ECOWAS Chiefs of Defence Staff are expected to hold an emergency meeting in Abuja on Wednesday on the way forward in Niger. This is expected to be followed by a military delegation to Niger.
But the situation begs the question whether ECOWAS can make good its threat of military intervention within seven days, and what becomes of its already tented reputation in the event of its failure to follow through with the threat?
There are huge assumed and unintended implications and consequences of kinetic confrontations between Niger’s ill-equipped and poorly trained estimated 12,000 active and 5,000 reserve military and police forces, with a possible Nigeria-led external forces, which is likely to receive support from the U.S. and France, which have military bases and about 3,000 combined troops in Niger.
Such confrontations will make the ECOWAS region a war theatre, further compounding the grave insecurity and socioeconomic hardships bedevilling the community of estimated 400 million people.
In addition, landlocked Niger shares porous borders and historical ties with Nigeria and a number of politically unstable nations such as Chad, Burkina Faso, Mali, Libya and Algeria.
A war that pits ECOWAS member States among themselves, could unleash dire humanitarian consequences leaving the region more susceptible and vulnerable to infiltration by terrorists and other armed groups from the Sahel.
No doubt, there has to be a strong message to military adventurers such as Abdourahamane Tchiani of Niger, Assimi Goita of Mali, Mamady Doumbouya of Guinea, and Ibrahim Traore of Burkina Faso that ECOWAS and the international community will stop at nothing to defend democracy and the respect for constitutional order in the region.
But as the maxim goes, he who comes to equity must also come with clean hands!
Is the raft of sanctions and external interventions about saving political allies in trouble, what about the long-suffering populations, who are already victims of bad governance in these countries?
President Bazoum was elected and should be protected, but the root causes of incessant coups and growing domestic disaffection with governments in Africa and their foreign allies demand very urgent interrogation and remedy.
The life and comfort of a government official cannot be more valuable than the lives and survival of the majority of oppressed citizens.
The international community must spare a thought for Niger’s estimated 26 million population impoverished in the midst of priced minerals such as uranium, gold, oil, cement, coal, gypsum, limestone, salt, silver, and tin, being exploited by foreign companies to enrich their nations, while Niger remains one of the poorest countries of the World.
There should not be a different set of rules for corrupt leaders who rig elections, alter national constitutions to obtain or retain political power, repress their opponents and trample on the citizens’ rights, and the coup plotters.
There must be justice and consistency in the collective defence and consolidation of democracy.

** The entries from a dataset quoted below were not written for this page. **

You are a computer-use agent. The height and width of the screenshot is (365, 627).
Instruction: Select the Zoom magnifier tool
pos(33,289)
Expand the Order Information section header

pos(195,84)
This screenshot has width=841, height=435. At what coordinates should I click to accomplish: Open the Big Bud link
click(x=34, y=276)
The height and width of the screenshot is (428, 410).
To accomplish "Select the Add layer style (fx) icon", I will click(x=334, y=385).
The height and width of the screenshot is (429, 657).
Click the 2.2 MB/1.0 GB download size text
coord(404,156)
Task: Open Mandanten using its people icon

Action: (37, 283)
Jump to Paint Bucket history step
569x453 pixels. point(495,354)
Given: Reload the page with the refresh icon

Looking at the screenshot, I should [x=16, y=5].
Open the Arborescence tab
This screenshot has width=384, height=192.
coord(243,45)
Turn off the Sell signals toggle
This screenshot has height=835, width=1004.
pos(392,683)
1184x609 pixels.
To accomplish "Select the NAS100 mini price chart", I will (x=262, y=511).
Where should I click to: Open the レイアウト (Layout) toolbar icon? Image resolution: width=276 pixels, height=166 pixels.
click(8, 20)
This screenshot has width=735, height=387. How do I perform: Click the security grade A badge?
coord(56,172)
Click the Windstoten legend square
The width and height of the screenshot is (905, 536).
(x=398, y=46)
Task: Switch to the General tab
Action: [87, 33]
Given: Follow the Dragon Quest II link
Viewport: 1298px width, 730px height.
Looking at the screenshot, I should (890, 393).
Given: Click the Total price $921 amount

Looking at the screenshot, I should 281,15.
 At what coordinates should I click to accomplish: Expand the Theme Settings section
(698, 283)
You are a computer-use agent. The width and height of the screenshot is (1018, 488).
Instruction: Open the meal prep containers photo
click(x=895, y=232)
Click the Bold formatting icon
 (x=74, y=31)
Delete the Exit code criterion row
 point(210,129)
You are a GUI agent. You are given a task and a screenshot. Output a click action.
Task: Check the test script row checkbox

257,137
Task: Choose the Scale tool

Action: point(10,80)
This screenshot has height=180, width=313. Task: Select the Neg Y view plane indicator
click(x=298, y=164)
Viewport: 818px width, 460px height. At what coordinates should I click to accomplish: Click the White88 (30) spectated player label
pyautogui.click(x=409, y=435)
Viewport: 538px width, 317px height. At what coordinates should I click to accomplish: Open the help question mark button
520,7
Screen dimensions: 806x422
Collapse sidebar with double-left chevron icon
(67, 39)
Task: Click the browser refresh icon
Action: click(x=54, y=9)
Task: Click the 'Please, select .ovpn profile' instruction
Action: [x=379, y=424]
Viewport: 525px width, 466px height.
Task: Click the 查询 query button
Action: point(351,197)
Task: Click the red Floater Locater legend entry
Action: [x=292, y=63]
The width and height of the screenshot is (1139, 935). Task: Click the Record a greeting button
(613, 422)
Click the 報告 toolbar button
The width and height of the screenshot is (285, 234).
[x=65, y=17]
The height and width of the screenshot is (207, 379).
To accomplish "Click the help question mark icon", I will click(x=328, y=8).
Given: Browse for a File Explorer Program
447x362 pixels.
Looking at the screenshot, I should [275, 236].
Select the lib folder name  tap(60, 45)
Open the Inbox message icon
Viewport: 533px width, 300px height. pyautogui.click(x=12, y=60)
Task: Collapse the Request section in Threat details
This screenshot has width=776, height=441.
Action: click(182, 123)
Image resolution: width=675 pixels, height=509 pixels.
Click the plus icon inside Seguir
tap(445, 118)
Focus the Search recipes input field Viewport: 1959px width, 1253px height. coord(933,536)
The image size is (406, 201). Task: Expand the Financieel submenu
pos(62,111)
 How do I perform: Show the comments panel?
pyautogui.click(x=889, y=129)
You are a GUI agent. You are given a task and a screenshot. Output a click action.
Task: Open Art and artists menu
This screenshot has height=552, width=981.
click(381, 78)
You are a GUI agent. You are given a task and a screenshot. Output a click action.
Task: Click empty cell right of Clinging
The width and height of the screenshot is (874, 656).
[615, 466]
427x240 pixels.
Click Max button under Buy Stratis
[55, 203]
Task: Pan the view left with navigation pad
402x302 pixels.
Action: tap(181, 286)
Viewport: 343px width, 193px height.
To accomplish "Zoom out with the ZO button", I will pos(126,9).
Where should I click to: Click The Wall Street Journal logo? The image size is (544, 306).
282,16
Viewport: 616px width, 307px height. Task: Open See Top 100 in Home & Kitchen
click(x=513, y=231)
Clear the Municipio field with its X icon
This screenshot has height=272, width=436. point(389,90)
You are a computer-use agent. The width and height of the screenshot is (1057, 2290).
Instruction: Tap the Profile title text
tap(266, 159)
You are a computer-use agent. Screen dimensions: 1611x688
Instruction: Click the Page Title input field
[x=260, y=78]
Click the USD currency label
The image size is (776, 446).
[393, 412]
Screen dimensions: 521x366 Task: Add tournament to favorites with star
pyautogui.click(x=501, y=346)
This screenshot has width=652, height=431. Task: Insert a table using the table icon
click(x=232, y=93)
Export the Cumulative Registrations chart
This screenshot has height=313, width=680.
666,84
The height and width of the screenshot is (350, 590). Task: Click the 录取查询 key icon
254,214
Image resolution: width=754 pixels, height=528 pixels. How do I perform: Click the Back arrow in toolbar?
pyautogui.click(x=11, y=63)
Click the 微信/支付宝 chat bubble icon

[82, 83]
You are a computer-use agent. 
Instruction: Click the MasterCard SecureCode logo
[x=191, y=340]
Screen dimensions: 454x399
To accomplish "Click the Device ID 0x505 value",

Extreme caution is required in dealing with the complex situation in Niger to avoid unnecessary bloodletting or aggravation of the country’s perilous situation.
Africa has more than its fair share of wars and instability.
The triggers and drivers of military incursions into politics in the continent must be addressed with rule of the thumb zero-tolerance for any unconstitutional change of government.